Personal information
- Date of birth: 25 April 1985 (age 41)
- Place of birth: Massa, Italy
- Height: 1.90 m (6 ft 3 in)
- Position: Centre back

Youth career
- Lucchese
- Empoli

Senior career*
- Years: Team / Apps / (Gls)
- 2004–2006: Empoli / 76 / (1)
- 2006–2015: Udinese / 132 / (0)
- 2013: → Parma (loan) / 8 / (0)
- 2013–2014: → Livorno (loan) / 20 / (0)
- 2015–2016: Sampdoria / 6 / (0)
- 2016–2018: Pescara / 39 / (0)
- 2019: Viterbese / 14 / (0)
- 2019–2020: Gubbio / 13 / (0)

International career^{‡}
- 2001: Italy U-16 / 10 / (0)
- 2001: Italy U-17 / 2 / (0)
- 2003: Italy U-18 / 2 / (0)
- 2003–2004: Italy U-19 / 8 / (0)
- 2004–2005: Italy U-20 / 12 / (1)
- 2005–2007: Italy U-21 / 5 / (0)
- 2008: Italy Olympic U-23 / 8 / (0)

= Andrea Coda =

Italian professional footballer (born 1985)

Andrea Coda (born 25 April 1985) is an Italian professional footballer who plays as a defender.

==Club career==

===Empoli===
Coda began playing youth football for Lucchese before joining Empoli, located an hour away from his hometown.
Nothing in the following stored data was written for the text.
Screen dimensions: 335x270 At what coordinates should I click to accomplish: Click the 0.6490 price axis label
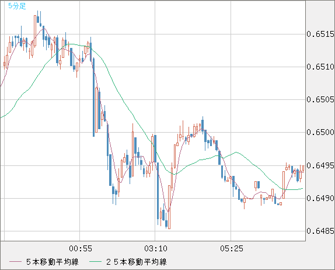tap(320, 198)
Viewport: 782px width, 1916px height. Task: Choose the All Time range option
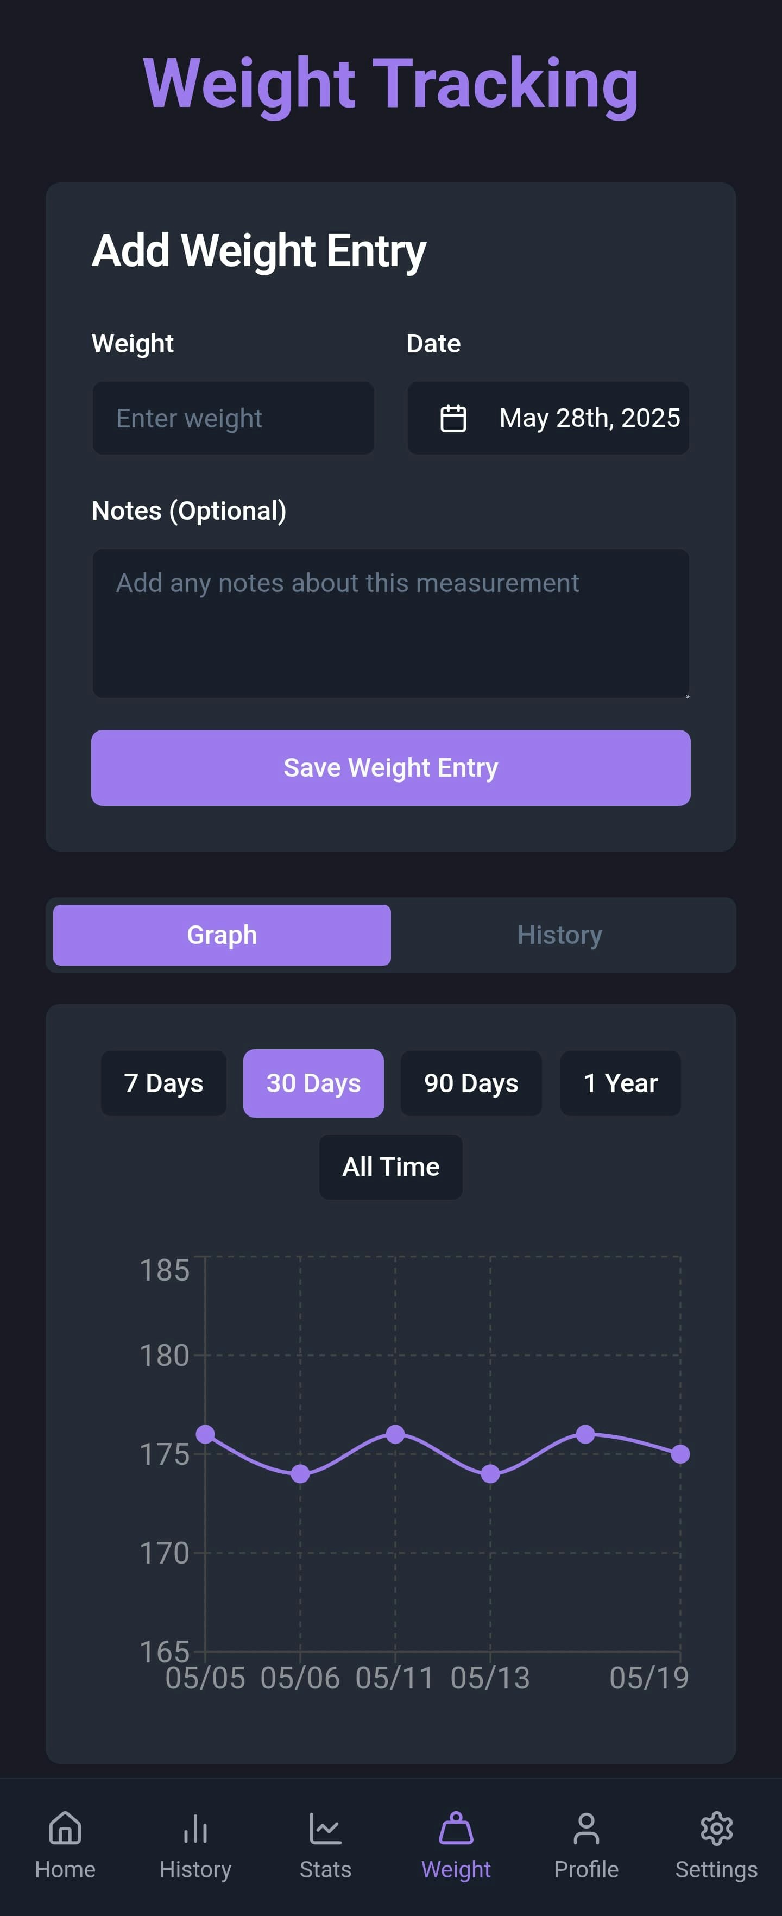(391, 1166)
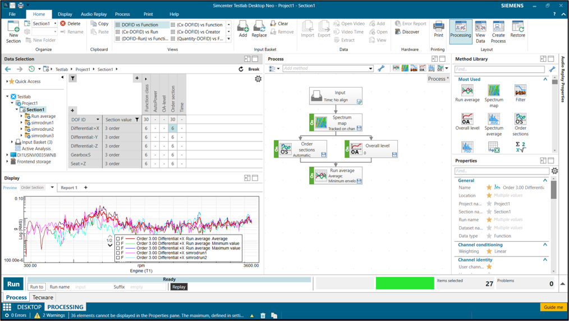The height and width of the screenshot is (321, 569).
Task: Select Filter method in Method Library
Action: point(520,91)
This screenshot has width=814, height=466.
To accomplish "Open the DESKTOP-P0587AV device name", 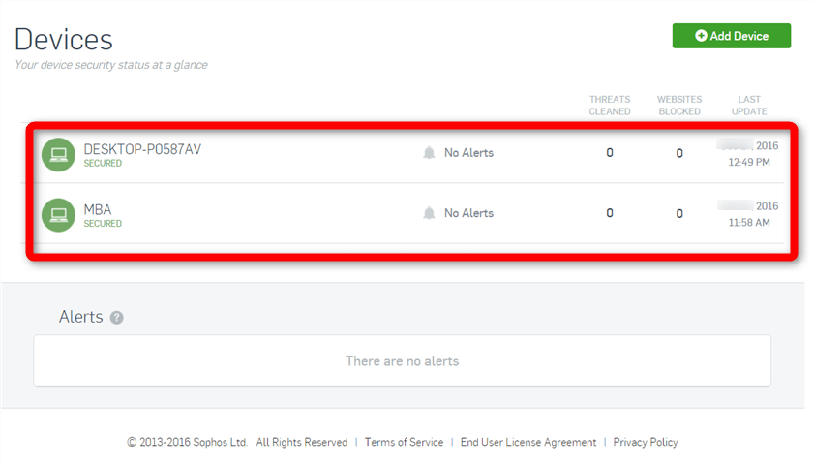I will [142, 149].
He made his debut for Empoli when they were in Serie B and helped them gain promotion to Serie A for the 2005–06 season. In August 2005, he made his Serie A debut and became a regular starter.

===Udinese===
Udinese bought 50% of his contract in January 2006 for €1 million and he remained at Empoli until the summer. During the 2006–07 season, Coda had to contend with a place on the bench but he eventually earned a place in the starting eleven by the second half of the season. In June 2007, Udinese acquired the remainder of his contract for €1.315 million. By the 2008–09 season, he became first choice, often partnering Maurizio Domizzi, and made his European debut in September 2008 in the UEFA Cup. In March 2010, he was ruled out for the rest of the season after injuring his knee just barely five minutes into the match against Chievo Verona and had to be substituted.

In June 2010, Udinese agreed a double loan deal with Bari, subject to Coda and Jaime Romero's decision. Eventually Coda remained in Udine.

On 21 June 2012, Coda signed a new five-year contract after the club qualified for the UEFA Champions League playoffs round for a second successive season.

===Sampdoria===
On 22 January 2015, fellow Serie A club U.C. Sampdoria signed Coda and Luis Muriel in temporary deals, with an obligation to buy them outright for €12 million total fee. Coda signed a contract lasting until 30 June 2017.

===Pescara===
On 1 February 2016, Coda joined Pescara on loan for the rest of the season, with an option to purchase.

===Viterbese Castrense===
On 30 January 2019, he signed with Viterbese Castrense in Serie C.

===Gubbio===
On 9 November 2019 he joined Serie C club Gubbio until the end of the 2019–20 season.

==International career==
Coda played for Italy national team at every youth level, from the under-16 (was renamed from under-15 after 2000–01 season), to the Olympic team in Beijing. He also participated in 2004 UEFA European Under-19 Championship, 2005 FIFA World Youth Championship, 2006 UEFA European Under-21 Championship and 2007 UEFA European Under-21 Championship.

In order to prepare for the Olympics, he also played the match against Dutch Olympic team in February 2008, as well as in 2008 Toulon Tournament.